It’s used outside the browser, for example as an efficient and flexible language for serverless computing.
To explore whether we could leverage WebAssembly to accelerate our internet app, we hunted for an tool which calculates QC metrics. We sought a tool written in C/C++/Rust that it was amenable to porting to WebAssembly.
After some research, we chose to go with seqtk, a commonly-used, open-source tool written in C which may help us assess the quality of sequencing information (and is more commonly used to manipulate those data files).
# About the command line
Although there are scores of command line tools available to generate such quality control accounts, the goal of fastq.bio would be to provide an interactive record of information quality without leaving the browser. This is useful for scientists that are uncomfortable using the command line.
With seqtk here's the architecture:
There is one improvement we looked into. Thus far, the way fastq.bio gets the metrics of interest would be by simply calling two distinct C functions, each of which calculates another set of metrics. Especially, 1 function returns information in the kind of a histogram (i.e. a listing of values which we bin into ranges), whereas another function returns information for a function of DNA sequence position. Unfortunately, this usually means that the chunk of file is read twice, which is unnecessary.
By literally commenting printf statements that weren't needed out -- this is an excellent improvement given how easy it was to achieve.
Once the metrics are calculated for that chunk of data, we plot the results with Plotly.js, and continue on to the next chunk from the file.

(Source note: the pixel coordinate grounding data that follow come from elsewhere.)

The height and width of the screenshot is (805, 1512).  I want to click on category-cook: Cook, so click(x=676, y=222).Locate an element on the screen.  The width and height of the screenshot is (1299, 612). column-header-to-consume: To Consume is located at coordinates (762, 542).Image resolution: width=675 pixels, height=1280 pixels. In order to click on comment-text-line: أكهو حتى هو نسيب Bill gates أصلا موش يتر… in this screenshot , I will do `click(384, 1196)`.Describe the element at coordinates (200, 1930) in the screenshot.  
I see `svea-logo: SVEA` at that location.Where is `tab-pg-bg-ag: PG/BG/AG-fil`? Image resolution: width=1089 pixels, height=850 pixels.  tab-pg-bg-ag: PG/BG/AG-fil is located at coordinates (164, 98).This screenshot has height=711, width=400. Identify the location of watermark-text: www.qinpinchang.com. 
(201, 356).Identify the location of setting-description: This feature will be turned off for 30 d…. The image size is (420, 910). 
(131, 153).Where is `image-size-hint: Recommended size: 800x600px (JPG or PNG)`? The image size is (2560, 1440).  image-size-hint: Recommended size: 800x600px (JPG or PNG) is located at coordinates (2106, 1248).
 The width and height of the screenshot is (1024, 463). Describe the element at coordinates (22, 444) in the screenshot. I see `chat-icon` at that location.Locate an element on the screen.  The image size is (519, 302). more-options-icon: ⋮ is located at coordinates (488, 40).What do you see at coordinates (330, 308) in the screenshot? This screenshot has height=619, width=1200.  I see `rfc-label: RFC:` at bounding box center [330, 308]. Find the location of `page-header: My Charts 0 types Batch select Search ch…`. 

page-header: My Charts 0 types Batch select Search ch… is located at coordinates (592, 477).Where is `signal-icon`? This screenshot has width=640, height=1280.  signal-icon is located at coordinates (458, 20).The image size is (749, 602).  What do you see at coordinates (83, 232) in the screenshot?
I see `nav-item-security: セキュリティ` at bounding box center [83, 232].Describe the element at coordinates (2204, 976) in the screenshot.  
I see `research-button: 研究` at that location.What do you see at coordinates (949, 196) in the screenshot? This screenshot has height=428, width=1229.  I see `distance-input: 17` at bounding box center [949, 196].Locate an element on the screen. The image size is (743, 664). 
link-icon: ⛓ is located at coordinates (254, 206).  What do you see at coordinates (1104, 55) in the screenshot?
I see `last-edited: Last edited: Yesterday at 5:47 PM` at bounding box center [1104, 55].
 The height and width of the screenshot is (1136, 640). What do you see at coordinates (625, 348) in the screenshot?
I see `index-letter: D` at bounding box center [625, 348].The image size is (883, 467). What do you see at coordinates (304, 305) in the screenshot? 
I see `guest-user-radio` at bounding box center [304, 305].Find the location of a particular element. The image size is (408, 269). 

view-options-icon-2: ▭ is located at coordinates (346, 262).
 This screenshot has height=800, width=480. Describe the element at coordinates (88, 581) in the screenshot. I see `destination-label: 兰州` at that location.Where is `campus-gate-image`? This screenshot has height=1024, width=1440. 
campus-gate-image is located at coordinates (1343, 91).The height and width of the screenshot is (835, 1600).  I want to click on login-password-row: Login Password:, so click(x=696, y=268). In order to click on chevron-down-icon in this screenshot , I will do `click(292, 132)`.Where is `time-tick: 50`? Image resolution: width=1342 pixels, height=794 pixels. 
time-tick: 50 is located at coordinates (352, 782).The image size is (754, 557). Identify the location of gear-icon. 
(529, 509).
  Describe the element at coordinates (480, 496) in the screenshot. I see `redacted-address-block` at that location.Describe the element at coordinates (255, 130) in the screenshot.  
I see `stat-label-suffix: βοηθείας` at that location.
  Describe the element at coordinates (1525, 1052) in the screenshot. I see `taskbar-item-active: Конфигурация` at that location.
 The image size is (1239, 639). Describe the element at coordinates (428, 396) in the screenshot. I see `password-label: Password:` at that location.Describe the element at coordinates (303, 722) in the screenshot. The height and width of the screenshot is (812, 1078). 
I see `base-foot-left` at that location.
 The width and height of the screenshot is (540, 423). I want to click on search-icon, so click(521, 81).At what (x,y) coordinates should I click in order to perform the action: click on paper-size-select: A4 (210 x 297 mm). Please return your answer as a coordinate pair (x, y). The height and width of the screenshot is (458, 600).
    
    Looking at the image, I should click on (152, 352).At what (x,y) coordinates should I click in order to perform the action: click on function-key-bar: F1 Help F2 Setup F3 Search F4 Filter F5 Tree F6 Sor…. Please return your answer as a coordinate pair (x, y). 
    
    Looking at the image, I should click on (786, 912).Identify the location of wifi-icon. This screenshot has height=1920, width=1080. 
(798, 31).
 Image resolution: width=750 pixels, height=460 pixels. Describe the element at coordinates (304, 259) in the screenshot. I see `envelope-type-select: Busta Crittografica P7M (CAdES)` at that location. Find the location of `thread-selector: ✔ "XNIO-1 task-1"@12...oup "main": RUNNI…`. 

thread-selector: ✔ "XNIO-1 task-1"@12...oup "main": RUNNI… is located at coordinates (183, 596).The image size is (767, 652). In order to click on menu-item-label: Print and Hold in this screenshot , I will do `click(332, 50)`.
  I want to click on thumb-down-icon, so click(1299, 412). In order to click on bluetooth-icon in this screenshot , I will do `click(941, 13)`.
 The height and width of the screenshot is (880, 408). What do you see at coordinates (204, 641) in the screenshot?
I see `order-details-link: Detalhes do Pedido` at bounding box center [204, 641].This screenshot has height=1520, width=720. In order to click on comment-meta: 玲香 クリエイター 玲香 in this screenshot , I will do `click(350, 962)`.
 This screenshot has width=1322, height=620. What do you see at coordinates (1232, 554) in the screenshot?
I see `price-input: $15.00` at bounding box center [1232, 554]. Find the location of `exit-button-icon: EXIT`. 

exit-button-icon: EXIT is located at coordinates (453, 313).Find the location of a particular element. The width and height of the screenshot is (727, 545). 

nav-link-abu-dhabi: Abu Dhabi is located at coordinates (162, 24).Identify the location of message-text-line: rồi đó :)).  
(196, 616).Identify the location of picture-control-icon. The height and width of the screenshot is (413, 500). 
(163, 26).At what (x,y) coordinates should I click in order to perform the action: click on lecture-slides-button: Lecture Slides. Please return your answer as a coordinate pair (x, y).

The explanation for calculating the file is to enhance the consumer experience: processing the entire file at once would require too much time, because FASTQ documents are in the hundreds of gigabytes. We discovered a chunk size between 0.5 MB and 1 MB will make the program more seamless and would return info to the user more quickly, but this number will be different based on the facts of your application and how thick the computations are.
The web app we'll work with is fastq.bio, an interactive web tool that provides scientists with a quick preview of the caliber of their DNA sequencing information; sequencing is the process where we browse the “letters” (i.e. nucleotides) at a DNA sample. Notice : This report delves into some advanced topics like compiling C code, but don't worry if you do not have experience with this; you will still be able to follow along and get a sense for what's possible with WebAssembly.
We will not enter the details of the calculations, but in brief, the plots above provide scientists a feeling for the sequencing went and are used to identify data quality problems at a 40, how well.